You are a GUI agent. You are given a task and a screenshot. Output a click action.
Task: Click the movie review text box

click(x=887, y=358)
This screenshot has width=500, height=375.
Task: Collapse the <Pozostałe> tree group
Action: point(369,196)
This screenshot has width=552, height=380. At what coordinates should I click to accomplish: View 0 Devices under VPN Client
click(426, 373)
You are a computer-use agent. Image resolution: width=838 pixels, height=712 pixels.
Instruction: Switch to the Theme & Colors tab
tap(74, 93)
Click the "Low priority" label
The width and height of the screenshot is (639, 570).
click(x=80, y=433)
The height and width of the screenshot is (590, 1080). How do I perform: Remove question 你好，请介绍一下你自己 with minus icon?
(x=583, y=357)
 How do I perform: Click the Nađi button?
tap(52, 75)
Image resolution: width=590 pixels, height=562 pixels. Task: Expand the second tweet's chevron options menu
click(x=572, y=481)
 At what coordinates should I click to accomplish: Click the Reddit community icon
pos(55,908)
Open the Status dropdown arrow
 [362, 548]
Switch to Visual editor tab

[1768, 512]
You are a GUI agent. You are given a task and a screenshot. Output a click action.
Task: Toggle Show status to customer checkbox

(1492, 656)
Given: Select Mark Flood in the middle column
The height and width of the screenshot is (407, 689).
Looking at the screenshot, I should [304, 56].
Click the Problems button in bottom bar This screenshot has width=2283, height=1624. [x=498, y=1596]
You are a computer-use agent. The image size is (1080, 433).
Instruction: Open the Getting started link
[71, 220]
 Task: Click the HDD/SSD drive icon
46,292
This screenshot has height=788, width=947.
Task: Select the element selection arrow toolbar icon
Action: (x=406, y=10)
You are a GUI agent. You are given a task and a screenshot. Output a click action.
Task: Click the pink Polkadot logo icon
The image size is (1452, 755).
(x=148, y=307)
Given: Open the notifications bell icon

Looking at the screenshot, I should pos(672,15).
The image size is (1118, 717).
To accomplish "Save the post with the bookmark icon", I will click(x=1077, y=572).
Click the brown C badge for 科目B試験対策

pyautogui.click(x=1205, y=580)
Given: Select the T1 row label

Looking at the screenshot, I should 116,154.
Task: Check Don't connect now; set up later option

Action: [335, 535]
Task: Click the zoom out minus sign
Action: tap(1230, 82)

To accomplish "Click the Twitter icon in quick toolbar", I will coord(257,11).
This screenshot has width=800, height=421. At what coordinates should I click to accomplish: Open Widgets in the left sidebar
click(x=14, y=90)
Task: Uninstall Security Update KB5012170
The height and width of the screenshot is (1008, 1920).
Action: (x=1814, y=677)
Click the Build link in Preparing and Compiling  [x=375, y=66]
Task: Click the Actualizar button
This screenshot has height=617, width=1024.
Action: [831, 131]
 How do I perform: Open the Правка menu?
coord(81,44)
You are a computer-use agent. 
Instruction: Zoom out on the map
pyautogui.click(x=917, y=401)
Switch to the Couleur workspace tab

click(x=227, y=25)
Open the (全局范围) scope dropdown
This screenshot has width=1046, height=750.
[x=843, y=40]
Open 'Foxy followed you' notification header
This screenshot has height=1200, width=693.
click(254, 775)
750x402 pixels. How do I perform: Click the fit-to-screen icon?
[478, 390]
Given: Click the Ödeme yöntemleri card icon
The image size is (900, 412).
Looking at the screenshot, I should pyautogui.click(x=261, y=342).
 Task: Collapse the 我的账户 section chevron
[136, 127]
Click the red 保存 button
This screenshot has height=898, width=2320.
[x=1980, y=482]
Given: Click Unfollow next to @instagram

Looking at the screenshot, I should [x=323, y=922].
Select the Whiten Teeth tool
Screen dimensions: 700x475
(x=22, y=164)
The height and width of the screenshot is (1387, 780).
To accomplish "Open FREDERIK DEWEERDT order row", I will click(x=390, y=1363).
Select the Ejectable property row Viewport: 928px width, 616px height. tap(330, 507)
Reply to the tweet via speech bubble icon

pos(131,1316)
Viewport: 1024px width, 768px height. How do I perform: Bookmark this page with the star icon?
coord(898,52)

WORK TO COMPLETE: Make a word-for-word copy of the records.

TASK OUTPUT:
You are a GUI agent. You are given a task and a screenshot. Output a click action.
Task: Click the movie review text box

click(x=887, y=358)
This screenshot has width=500, height=375.
Task: Collapse the <Pozostałe> tree group
Action: point(369,196)
This screenshot has width=552, height=380. At what coordinates should I click to accomplish: View 0 Devices under VPN Client
click(426, 373)
You are a computer-use agent. Image resolution: width=838 pixels, height=712 pixels.
Instruction: Switch to the Theme & Colors tab
tap(74, 93)
Click the "Low priority" label
The width and height of the screenshot is (639, 570).
click(x=80, y=433)
The height and width of the screenshot is (590, 1080). How do I perform: Remove question 你好，请介绍一下你自己 with minus icon?
(x=583, y=357)
 How do I perform: Click the Nađi button?
tap(52, 75)
Image resolution: width=590 pixels, height=562 pixels. Task: Expand the second tweet's chevron options menu
click(x=572, y=481)
 At what coordinates should I click to accomplish: Click the Reddit community icon
pos(55,908)
Open the Status dropdown arrow
 [362, 548]
Switch to Visual editor tab

[1768, 512]
You are a GUI agent. You are given a task and a screenshot. Output a click action.
Task: Toggle Show status to customer checkbox

(1492, 656)
Given: Select Mark Flood in the middle column
The height and width of the screenshot is (407, 689).
Looking at the screenshot, I should [304, 56].
Click the Problems button in bottom bar This screenshot has width=2283, height=1624. [x=498, y=1596]
You are a computer-use agent. The image size is (1080, 433).
Instruction: Open the Getting started link
[71, 220]
 Task: Click the HDD/SSD drive icon
46,292
This screenshot has height=788, width=947.
Task: Select the element selection arrow toolbar icon
Action: (x=406, y=10)
You are a GUI agent. You are given a task and a screenshot. Output a click action.
Task: Click the pink Polkadot logo icon
The image size is (1452, 755).
(x=148, y=307)
Given: Open the notifications bell icon

Looking at the screenshot, I should pos(672,15).
The image size is (1118, 717).
To accomplish "Save the post with the bookmark icon", I will click(x=1077, y=572).
Click the brown C badge for 科目B試験対策

pyautogui.click(x=1205, y=580)
Given: Select the T1 row label

Looking at the screenshot, I should 116,154.
Task: Check Don't connect now; set up later option

Action: [335, 535]
Task: Click the zoom out minus sign
Action: tap(1230, 82)

To accomplish "Click the Twitter icon in quick toolbar", I will coord(257,11).
This screenshot has width=800, height=421. At what coordinates should I click to accomplish: Open Widgets in the left sidebar
click(x=14, y=90)
Task: Uninstall Security Update KB5012170
The height and width of the screenshot is (1008, 1920).
Action: (x=1814, y=677)
Click the Build link in Preparing and Compiling  [x=375, y=66]
Task: Click the Actualizar button
This screenshot has height=617, width=1024.
Action: [831, 131]
 How do I perform: Open the Правка menu?
coord(81,44)
You are a computer-use agent. 
Instruction: Zoom out on the map
pyautogui.click(x=917, y=401)
Switch to the Couleur workspace tab

click(x=227, y=25)
Open the (全局范围) scope dropdown
This screenshot has width=1046, height=750.
[x=843, y=40]
Open 'Foxy followed you' notification header
This screenshot has height=1200, width=693.
click(254, 775)
750x402 pixels. How do I perform: Click the fit-to-screen icon?
[478, 390]
Given: Click the Ödeme yöntemleri card icon
The image size is (900, 412).
Looking at the screenshot, I should pyautogui.click(x=261, y=342).
 Task: Collapse the 我的账户 section chevron
[136, 127]
Click the red 保存 button
This screenshot has height=898, width=2320.
[x=1980, y=482]
Given: Click Unfollow next to @instagram

Looking at the screenshot, I should [x=323, y=922].
Select the Whiten Teeth tool
Screen dimensions: 700x475
(x=22, y=164)
The height and width of the screenshot is (1387, 780).
To accomplish "Open FREDERIK DEWEERDT order row", I will click(x=390, y=1363).
Select the Ejectable property row Viewport: 928px width, 616px height. tap(330, 507)
Reply to the tweet via speech bubble icon

pos(131,1316)
Viewport: 1024px width, 768px height. How do I perform: Bookmark this page with the star icon?
coord(898,52)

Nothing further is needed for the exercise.